Ben Quansah

Personal information
- Full name: Ben Nash Quansah
- Date of birth: 20 July 1996 (age 30)
- Place of birth: Accra, Ghana
- Height: 1.89 m (6 ft 2+1⁄2 in)
- Position: Centre-back

Team information
- Current team: NEROCA FC
- Number: 23

Senior career*
- Years: Team / Apps / (Gls)
- 2016–2017: Dreams / 15 / (1)
- 2020–2021: Liberty Professionals reserves / 2 / (0)
- 2021: Eastern Railway
- 2021–2022: NEROCA / 6 / (0)
- 2023–2024: TRAU F.C.
- 2025: Karbi Anglong Morning Star
- 2025–2026: Arambagh KS / 14 / (1)

= Ben Quansah =

Ghanaian footballer

Ben Nash Quansah (born 20 July 1996) is a Ghanaian professional footballer who plays as a defender for Bangladesh Football League club Arambagh KS.

==Career==
===Ghana===
Ben started his career with Dreams FC in Ghana.

===Kosovo===
After a successful season, Kosova team FC Prishtina signed him on loan.

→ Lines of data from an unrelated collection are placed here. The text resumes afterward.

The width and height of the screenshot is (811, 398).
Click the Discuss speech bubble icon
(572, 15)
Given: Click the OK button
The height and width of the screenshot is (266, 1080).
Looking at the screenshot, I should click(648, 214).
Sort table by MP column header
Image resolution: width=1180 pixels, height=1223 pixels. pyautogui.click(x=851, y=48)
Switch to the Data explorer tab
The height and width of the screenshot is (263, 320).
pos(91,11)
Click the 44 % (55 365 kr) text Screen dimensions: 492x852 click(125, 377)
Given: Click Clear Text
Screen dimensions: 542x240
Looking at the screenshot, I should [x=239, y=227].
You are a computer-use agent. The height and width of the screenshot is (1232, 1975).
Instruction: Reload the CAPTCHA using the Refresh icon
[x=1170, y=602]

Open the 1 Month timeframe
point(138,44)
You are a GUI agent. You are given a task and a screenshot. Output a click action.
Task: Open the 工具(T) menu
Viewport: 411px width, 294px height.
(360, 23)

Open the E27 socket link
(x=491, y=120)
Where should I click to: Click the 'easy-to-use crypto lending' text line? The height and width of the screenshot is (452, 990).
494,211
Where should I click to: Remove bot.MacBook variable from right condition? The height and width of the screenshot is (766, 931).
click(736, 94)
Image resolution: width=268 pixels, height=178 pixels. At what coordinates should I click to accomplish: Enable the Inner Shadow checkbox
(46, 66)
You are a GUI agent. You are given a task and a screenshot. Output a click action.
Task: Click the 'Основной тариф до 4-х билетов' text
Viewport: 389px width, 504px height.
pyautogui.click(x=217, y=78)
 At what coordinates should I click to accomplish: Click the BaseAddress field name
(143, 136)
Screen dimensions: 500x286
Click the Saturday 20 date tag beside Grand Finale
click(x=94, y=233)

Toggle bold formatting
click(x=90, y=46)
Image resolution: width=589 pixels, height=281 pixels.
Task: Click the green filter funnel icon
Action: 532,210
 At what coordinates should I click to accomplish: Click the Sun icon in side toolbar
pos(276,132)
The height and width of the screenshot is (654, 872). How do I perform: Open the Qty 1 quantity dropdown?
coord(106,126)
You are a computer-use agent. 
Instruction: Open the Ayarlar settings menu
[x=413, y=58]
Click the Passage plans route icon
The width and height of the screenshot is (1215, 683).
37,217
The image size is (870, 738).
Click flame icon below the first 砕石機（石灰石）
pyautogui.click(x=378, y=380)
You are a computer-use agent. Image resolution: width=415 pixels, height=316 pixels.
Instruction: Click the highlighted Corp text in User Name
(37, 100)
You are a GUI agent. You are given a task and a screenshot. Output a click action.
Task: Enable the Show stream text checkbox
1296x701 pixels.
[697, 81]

Kosovo league club KF Flamurtari signed Ben for a season where he played more than 25 games in the season.

===India===
In July 2021, Ben signed with Kolkata League club Railway FC. Railways finished that season as runner up and Ben performance has gained interest from I-League clubs.

In December 2021, NEROCA signed Ben for 2021–22 season. On 3 March 2022, he made his debut in I-League against defending champions Gokulam Kerala.